Originally Posted by poorcountrypreacher
Originally Posted by Semo
Just because something makes it past the peer review process doesn't mean it is gospel. Experiential knowledge and local knowledge would help greatly in these efforts. One issue is that "the experts" are often the ones that have learned the scientific method and not the ones with the most knowledge on the subject.



And look carefully at all the 5 points that he made. The first 4 aren't even controversial; any turkey hunter could have told him that. But there is no evidence that those things affect reproduction. So there are fewer gobbles per day when turkeys are hunted - so what? A hen only needs to be bred once to be fertile. And then the way he worded his conclusion in point 5 starts out with "it's plausible". That is one heck of a long way from the idea that it's proven. But the way they repeat it over and over makes most people ignore all his qualifiers.

He is one of the guys who wrote the letter during the last turkey season warning that Covid was gonna have disastrous effects on reproduction because so many gobblers were being killed. Instead, we've had the greatest hatch of the modern era. I think you would have to go back to the Indian days to find a year when this many poults were produced in Alabama.


I'm 100% in agreement with you.

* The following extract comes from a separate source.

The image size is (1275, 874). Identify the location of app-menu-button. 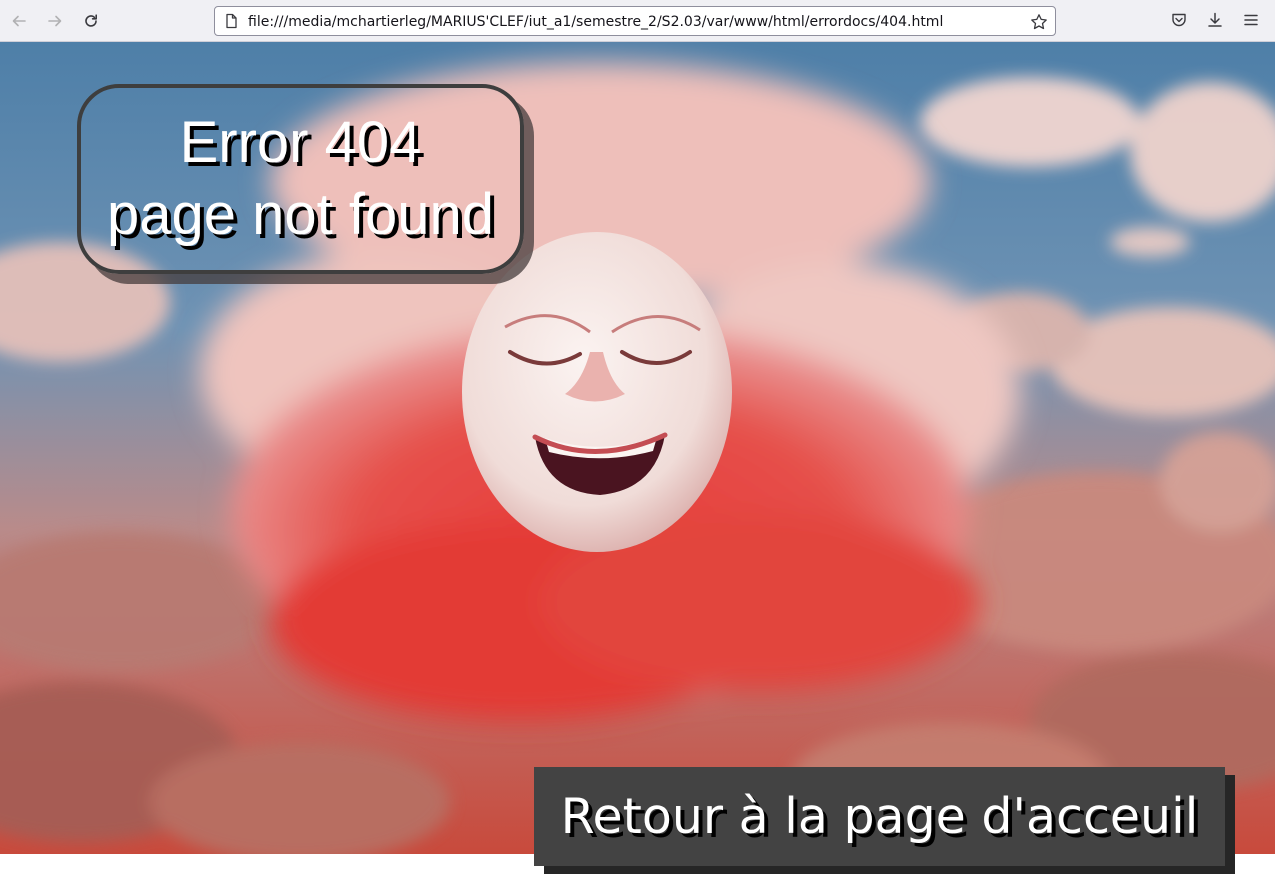
(1251, 20).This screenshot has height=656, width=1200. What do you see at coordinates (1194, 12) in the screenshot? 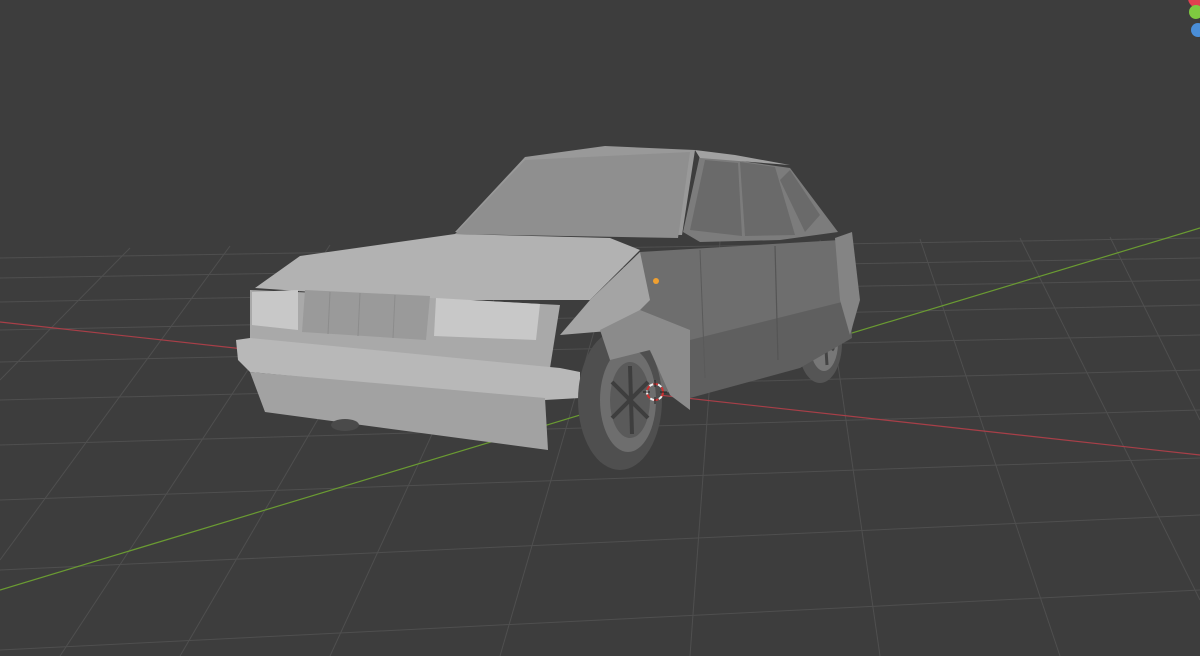
I see `y-axis-dot` at bounding box center [1194, 12].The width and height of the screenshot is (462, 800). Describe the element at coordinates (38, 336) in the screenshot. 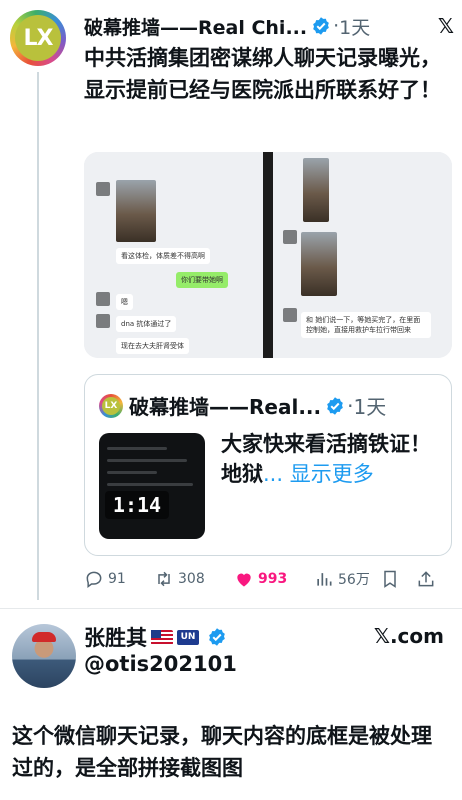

The issue is that as biologists sometimes the line is blurred into policy and management considerations. And as much as policy people say it, science doesn't "tell" us anything. It is just a tool (a good one) to help us understand stuff. Problem comes in that most phenomena are more complicated than our sampling and/or modeling are designed for.

If I was a betting man I'd look at nest predation (and poult survival) with temp and precipitation during peak nesting.

Alabama spring fires would also concern me and density of poultry farms/manure spreading. But that's just me.